**PROBLEM REQUIREMENTS:** Begin with the line holding "This screenshot has" and end with the last line of the records below. Set down exactly those lines and leave out every picture.

**RECORD EXCERPTS:**

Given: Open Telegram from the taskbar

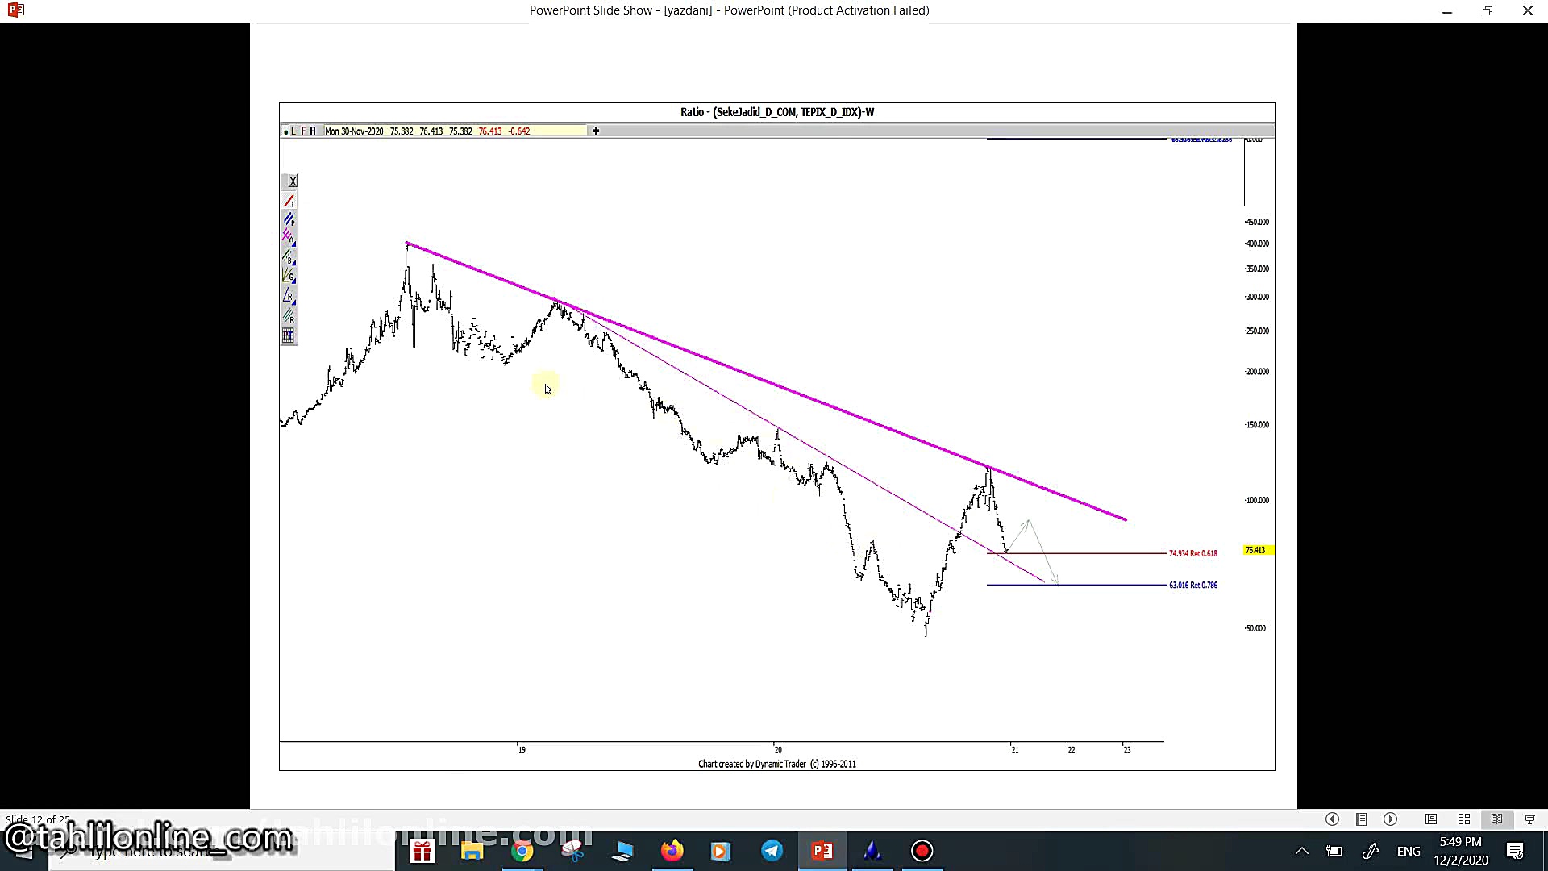Looking at the screenshot, I should 772,851.
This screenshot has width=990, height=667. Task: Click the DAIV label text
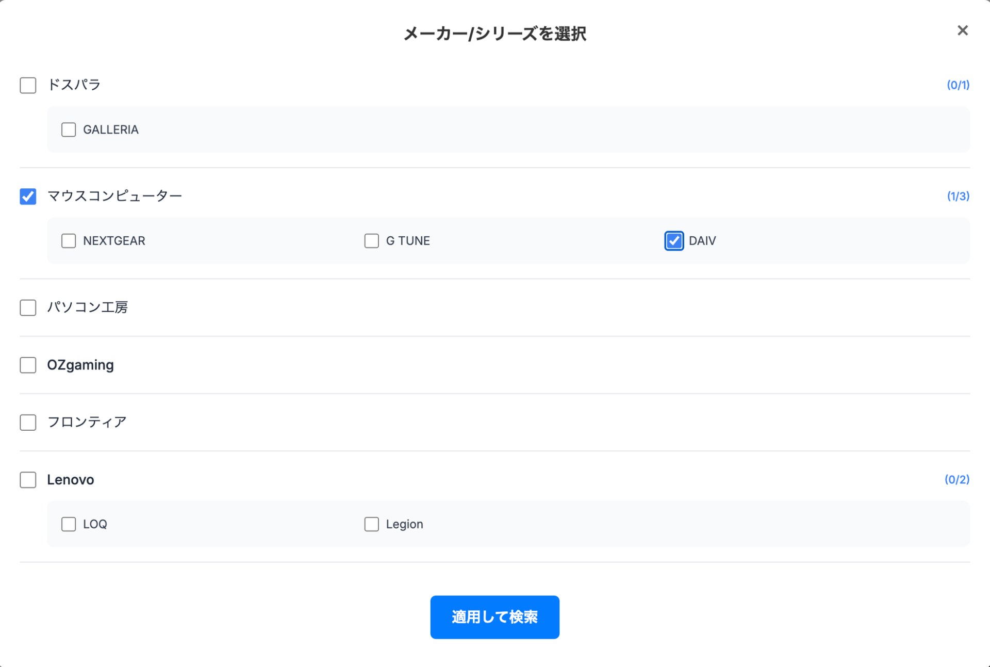pos(701,241)
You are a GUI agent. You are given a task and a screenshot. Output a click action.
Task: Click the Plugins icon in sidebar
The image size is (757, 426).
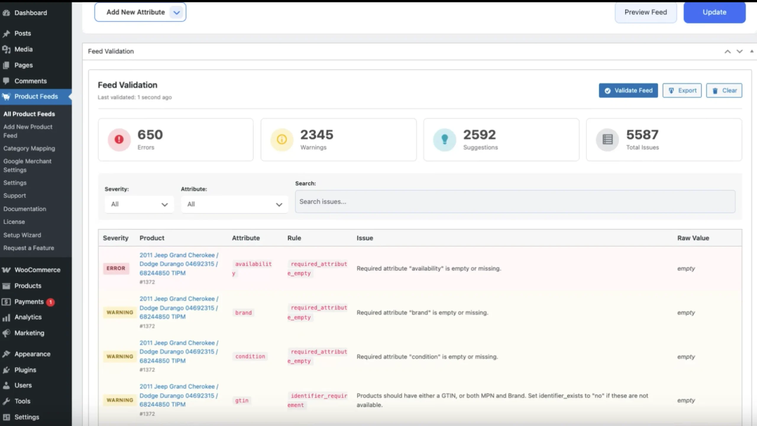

**EXERCISE RESULT:**
This screenshot has width=990, height=667. Task: Click the DAIV label text
pos(701,241)
You are a GUI agent. You are given a task and a screenshot. Output a click action.
Task: Click the Plugins icon in sidebar
The image size is (757, 426).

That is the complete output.